Ce mardi, c’est avec une mince majorité que le projet de loi autorisant la ratification du CETA a été approuvé au sein de l’Assemblée nationale. C’est sur la notion même de majorité que j’ai souhaité, par une lettre, exposer mon point de vue auprès de chaque député et sénateur français.

En effet, si ce mardi 266 députés se sont exprimés en faveur de cette adoption, ce sont 213 députés qui ont exprimés leur désaccord et 74 députés qui ont préféré s’abstenir. A l’heure où les citoyens français exigent une comptabilisation des votes blancs, il serait bon de ne pas utiliser l’abstention pour recalculer le seuil exprimant la majorité du vote.

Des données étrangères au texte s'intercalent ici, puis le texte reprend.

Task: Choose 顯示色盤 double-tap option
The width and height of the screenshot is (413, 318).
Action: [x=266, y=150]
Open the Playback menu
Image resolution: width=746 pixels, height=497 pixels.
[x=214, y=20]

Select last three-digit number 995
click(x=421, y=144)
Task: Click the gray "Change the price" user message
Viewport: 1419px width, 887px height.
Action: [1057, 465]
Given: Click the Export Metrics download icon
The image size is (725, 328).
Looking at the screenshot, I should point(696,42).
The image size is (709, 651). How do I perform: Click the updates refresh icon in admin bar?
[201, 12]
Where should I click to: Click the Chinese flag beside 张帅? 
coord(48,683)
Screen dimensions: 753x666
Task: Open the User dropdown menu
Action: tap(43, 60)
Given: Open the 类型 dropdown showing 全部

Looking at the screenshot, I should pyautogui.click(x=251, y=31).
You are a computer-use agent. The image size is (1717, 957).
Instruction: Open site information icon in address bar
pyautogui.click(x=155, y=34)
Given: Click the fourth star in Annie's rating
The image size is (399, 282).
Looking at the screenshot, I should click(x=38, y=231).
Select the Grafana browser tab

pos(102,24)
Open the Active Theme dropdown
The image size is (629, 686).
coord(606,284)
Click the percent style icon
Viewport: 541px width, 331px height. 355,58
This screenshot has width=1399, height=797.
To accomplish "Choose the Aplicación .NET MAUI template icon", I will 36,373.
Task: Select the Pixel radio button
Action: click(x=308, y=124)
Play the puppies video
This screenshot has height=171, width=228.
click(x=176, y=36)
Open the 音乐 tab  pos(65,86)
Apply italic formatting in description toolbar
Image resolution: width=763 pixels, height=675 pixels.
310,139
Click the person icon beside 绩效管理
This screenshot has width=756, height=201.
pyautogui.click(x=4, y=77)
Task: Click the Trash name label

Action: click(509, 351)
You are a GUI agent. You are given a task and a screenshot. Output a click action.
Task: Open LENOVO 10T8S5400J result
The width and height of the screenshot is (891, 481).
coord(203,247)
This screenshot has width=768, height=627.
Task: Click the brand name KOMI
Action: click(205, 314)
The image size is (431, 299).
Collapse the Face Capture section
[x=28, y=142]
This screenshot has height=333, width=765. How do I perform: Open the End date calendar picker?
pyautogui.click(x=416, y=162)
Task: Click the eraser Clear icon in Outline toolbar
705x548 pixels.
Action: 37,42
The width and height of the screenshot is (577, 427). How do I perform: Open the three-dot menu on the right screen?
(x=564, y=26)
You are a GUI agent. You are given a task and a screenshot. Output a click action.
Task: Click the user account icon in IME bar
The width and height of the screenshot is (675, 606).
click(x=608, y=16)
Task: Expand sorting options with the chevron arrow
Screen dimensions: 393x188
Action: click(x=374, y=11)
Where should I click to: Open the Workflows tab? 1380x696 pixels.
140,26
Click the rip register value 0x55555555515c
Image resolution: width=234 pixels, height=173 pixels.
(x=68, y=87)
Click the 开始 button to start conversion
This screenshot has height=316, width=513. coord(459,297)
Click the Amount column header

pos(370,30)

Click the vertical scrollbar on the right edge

L’approbation d’un traité concernant la France devrait donc nécessiter plus de la moitié des 577 députés inscrits.

Comment peut-on continuer à imaginer qu’un traité pourrait être approuvé par 100 députés face à 50 voix contre et 427 abstentions ? Que signifie une abstention dans le cadre de l’approbation d’un traité ? Comment peut-on s’abstenir sur la ratification d’un traité éminemment important pour notre économie et donc pour la création de travail en France ? Est-ce cela, se prévaloir des pouvoirs dévolus au législateur pour contrôler l’action du gouvernement ?

Sans le savoir, les abstentionnistes ont donc permis la validation du CETA alors qu’ils auraient pu, en étant moins nombreux, empêcher cette validation.

Puisque c’est un nombre inférieur à la moitié des votants qui a permis d’adopter ce texte grandement controversé, il me semble que ce mécanisme ne permet plus une représentation effective des citoyens français.

Je considère cela comme une véritable lacune démocratique dans le fonctionnement de notre Assemblée nationale. Il sera nécessaire d’y penser lors de la prochaine modification de la Constitution pour qu’en matière de ratification de traité impactant la France et les français, la majorité exigée soit la moitié plus un des députés en exercice, donc 289 à ce jour.